The pitching is a much bigger question with Toronto than it is with the Dodgers. The veteran Kevin Gausman is very solid at the top of the rotation, and Shane Bieber has pitched okay after returning late in the season after not having pitched in almost two years because of Tommy John surgery. Rookie Trey Yesavage has emerged as an interesting story—he started the season at Single-A—but he is going to have to pitch some important innings, and even including the 15 innings he’s thrown this postseason, he has still only thrown 29 innings as a major leaguer. The bullpen is led by closer Jeff Hoffman, who did not have a good year but has been excellent in six appearances in the playoffs.

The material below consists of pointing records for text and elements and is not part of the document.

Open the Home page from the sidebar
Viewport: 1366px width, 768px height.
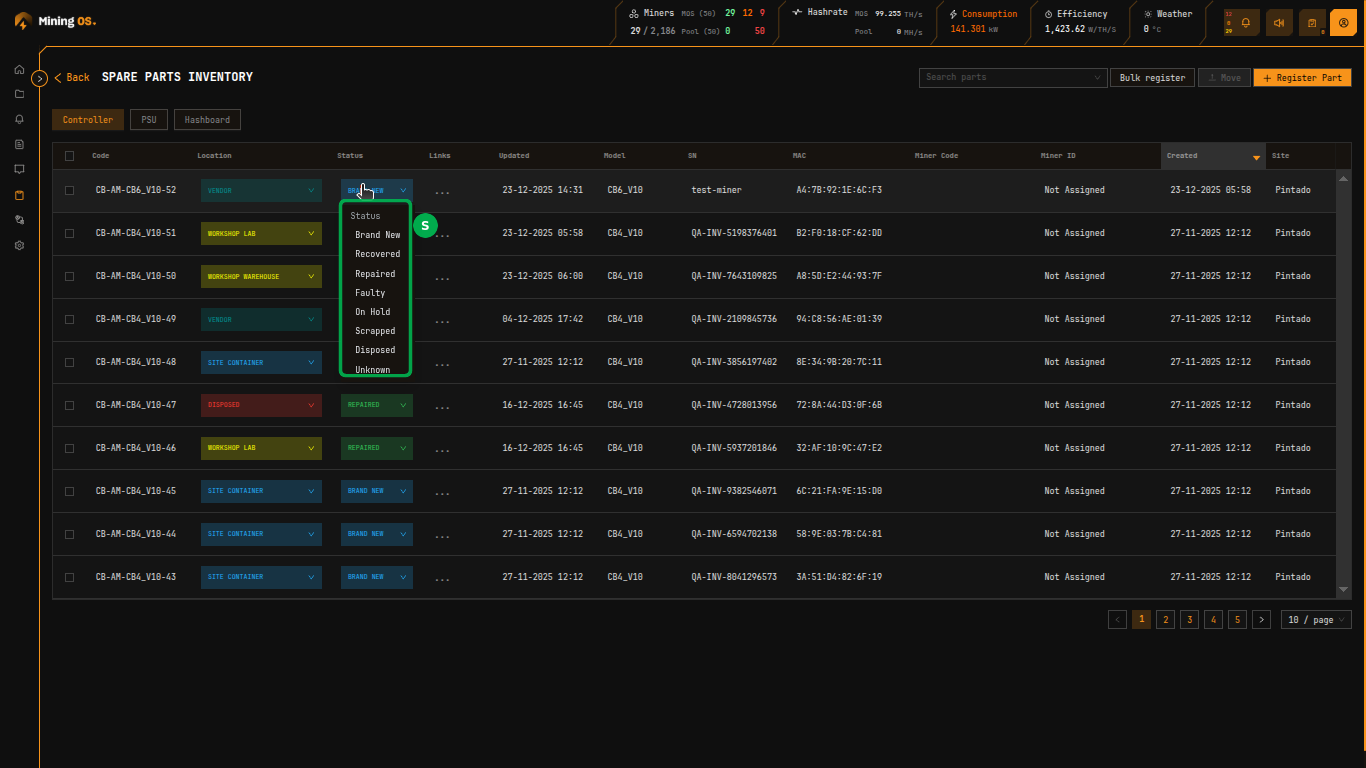(18, 69)
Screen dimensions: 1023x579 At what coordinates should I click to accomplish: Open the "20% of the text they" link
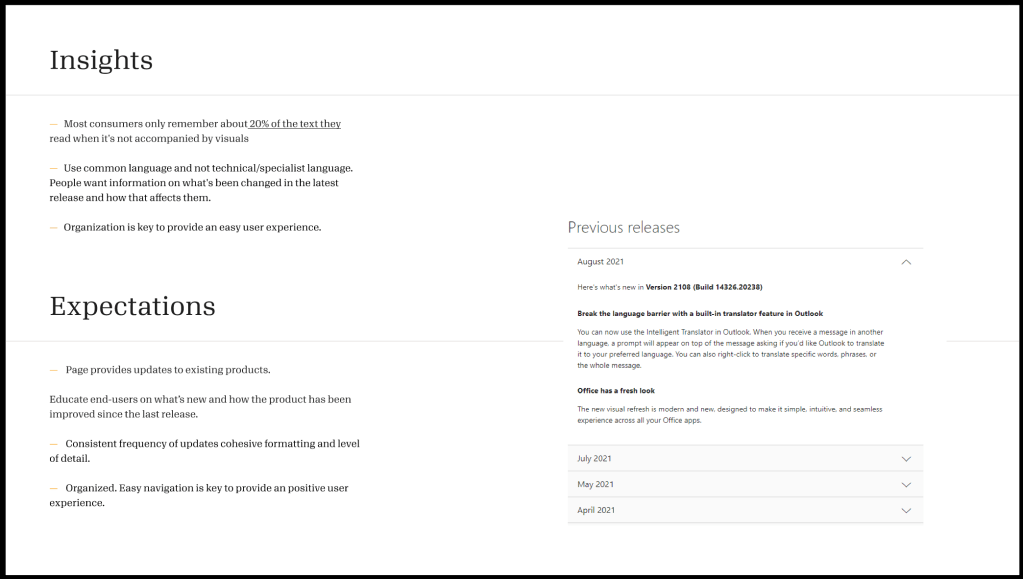tap(296, 124)
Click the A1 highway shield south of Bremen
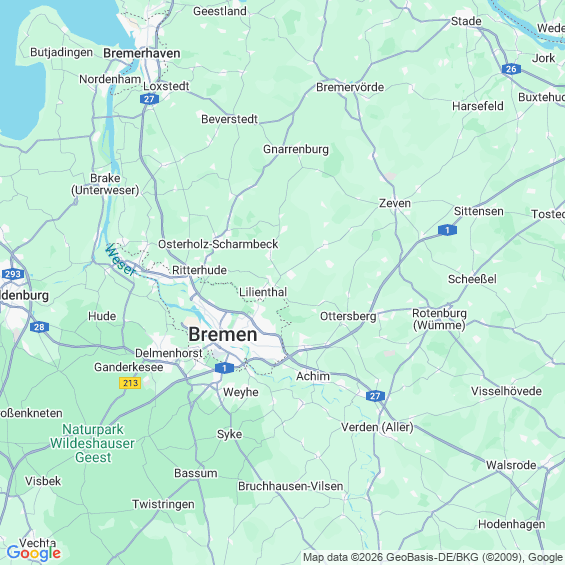 pos(224,368)
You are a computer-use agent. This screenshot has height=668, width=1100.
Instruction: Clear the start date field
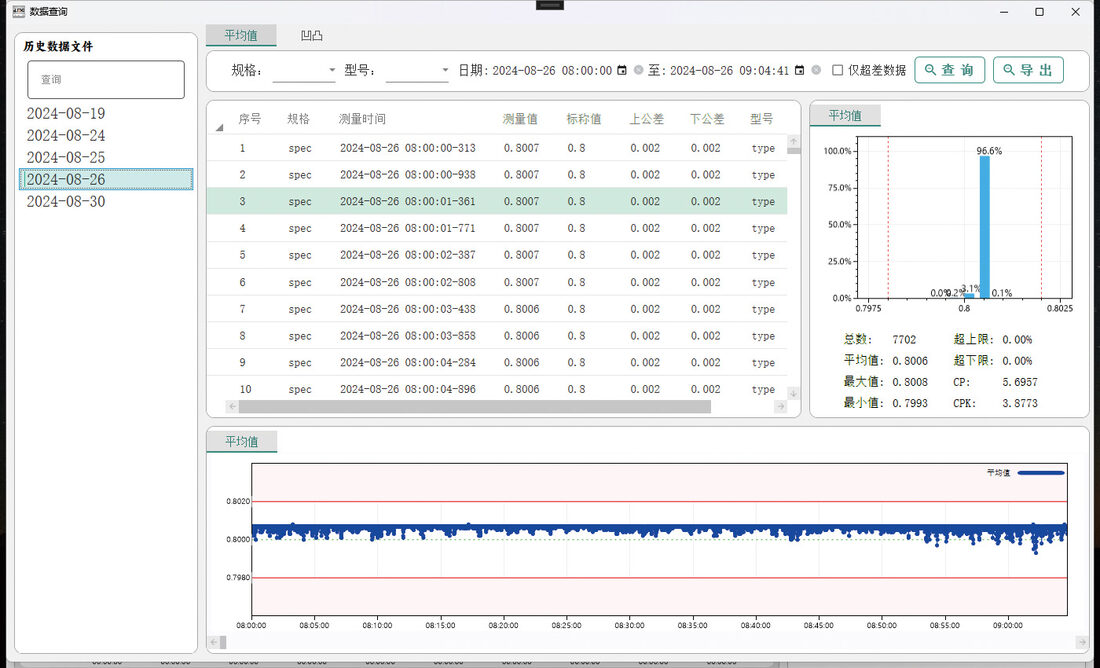coord(638,70)
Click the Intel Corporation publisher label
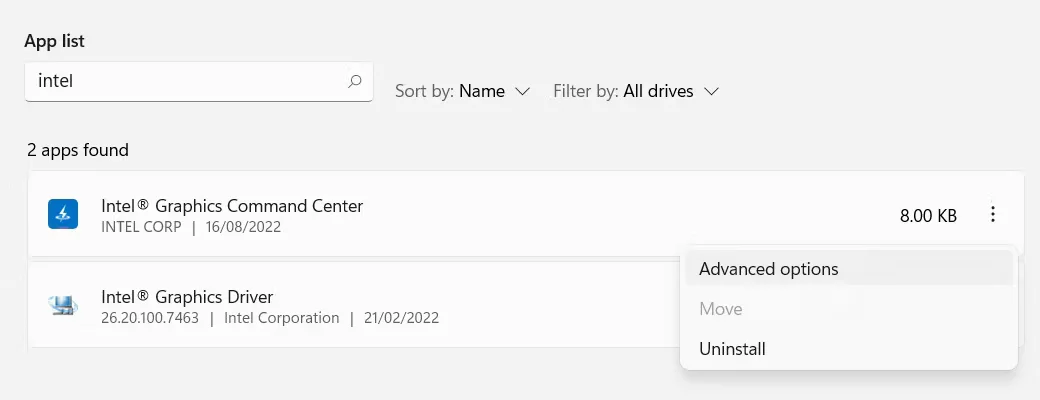 281,318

The Blue Jays’ best bet, as the Brewers’ was, is to get to the Dodger bullpen, where another rookie, Sasaki, is being heavily relied upon to cover up the gaps that Yates and Scott failed to cover during the season. Sasaki has been excellent in seven postseason appearances: he’s allowed only one earned run in eight relief innings. But he’s still a rookie, and the Dodgers were still trotting out the corpse of Blake Treinen in big situations against the Brewers. Toronto’s offense has been clicking, so they might actually be able to make the Dodgers pay in those situations.
Prediction
Everyone hates the Dodgers, and I’ve got no reputation on the line here, so let’s do the fun thing and pick the Blue Jays. In reality, I do think the Jays are equipped to do what the Brewers couldn’t and put enough pressure on the Dodger starting pitching that they can get into that bullpen. If the Dodgers are forced to use multiple relievers in high-leverage situations, they might be in trouble. (We’ll ignore the fact that I don’t feel much better about Toronto’s bullpen than I do the Dodgers’.) Blue Jays in six.